Copy out the listing below line for line, with no changes.

Records for this task:
* START *

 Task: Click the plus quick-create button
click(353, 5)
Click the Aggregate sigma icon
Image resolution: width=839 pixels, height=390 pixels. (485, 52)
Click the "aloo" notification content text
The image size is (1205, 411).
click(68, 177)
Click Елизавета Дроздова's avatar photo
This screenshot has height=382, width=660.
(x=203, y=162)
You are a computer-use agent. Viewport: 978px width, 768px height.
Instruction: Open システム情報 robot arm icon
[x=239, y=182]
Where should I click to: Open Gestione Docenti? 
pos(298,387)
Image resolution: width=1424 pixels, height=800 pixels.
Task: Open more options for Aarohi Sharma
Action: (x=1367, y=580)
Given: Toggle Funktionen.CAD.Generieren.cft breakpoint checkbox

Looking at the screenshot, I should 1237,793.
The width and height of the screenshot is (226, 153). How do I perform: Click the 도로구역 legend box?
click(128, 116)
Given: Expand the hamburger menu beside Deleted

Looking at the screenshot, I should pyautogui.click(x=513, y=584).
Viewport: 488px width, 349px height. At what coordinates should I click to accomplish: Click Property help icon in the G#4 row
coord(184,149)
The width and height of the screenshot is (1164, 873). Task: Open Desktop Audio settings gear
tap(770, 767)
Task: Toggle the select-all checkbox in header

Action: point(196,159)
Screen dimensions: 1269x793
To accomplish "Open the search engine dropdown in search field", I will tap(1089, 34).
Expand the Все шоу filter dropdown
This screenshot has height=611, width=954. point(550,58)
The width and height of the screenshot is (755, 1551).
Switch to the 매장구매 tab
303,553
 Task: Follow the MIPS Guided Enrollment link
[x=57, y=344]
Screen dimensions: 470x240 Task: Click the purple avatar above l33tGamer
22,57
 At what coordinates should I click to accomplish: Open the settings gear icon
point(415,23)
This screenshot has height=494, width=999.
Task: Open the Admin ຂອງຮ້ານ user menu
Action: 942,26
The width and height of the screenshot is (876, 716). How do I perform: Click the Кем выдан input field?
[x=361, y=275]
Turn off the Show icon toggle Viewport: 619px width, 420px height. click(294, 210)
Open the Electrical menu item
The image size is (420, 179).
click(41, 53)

* END *

Written response:
 Task: Click the plus quick-create button
click(353, 5)
Click the Aggregate sigma icon
Image resolution: width=839 pixels, height=390 pixels. (485, 52)
Click the "aloo" notification content text
The image size is (1205, 411).
click(68, 177)
Click Елизавета Дроздова's avatar photo
This screenshot has height=382, width=660.
(x=203, y=162)
You are a computer-use agent. Viewport: 978px width, 768px height.
Instruction: Open システム情報 robot arm icon
[x=239, y=182]
Where should I click to: Open Gestione Docenti? 
pos(298,387)
Image resolution: width=1424 pixels, height=800 pixels.
Task: Open more options for Aarohi Sharma
Action: (x=1367, y=580)
Given: Toggle Funktionen.CAD.Generieren.cft breakpoint checkbox

Looking at the screenshot, I should 1237,793.
The width and height of the screenshot is (226, 153). How do I perform: Click the 도로구역 legend box?
click(128, 116)
Given: Expand the hamburger menu beside Deleted

Looking at the screenshot, I should pyautogui.click(x=513, y=584).
Viewport: 488px width, 349px height. At what coordinates should I click to accomplish: Click Property help icon in the G#4 row
coord(184,149)
The width and height of the screenshot is (1164, 873). Task: Open Desktop Audio settings gear
tap(770, 767)
Task: Toggle the select-all checkbox in header

Action: point(196,159)
Screen dimensions: 1269x793
To accomplish "Open the search engine dropdown in search field", I will tap(1089, 34).
Expand the Все шоу filter dropdown
This screenshot has height=611, width=954. point(550,58)
The width and height of the screenshot is (755, 1551).
Switch to the 매장구매 tab
303,553
 Task: Follow the MIPS Guided Enrollment link
[x=57, y=344]
Screen dimensions: 470x240 Task: Click the purple avatar above l33tGamer
22,57
 At what coordinates should I click to accomplish: Open the settings gear icon
point(415,23)
This screenshot has height=494, width=999.
Task: Open the Admin ຂອງຮ້ານ user menu
Action: 942,26
The width and height of the screenshot is (876, 716). How do I perform: Click the Кем выдан input field?
[x=361, y=275]
Turn off the Show icon toggle Viewport: 619px width, 420px height. click(294, 210)
Open the Electrical menu item
The image size is (420, 179).
click(41, 53)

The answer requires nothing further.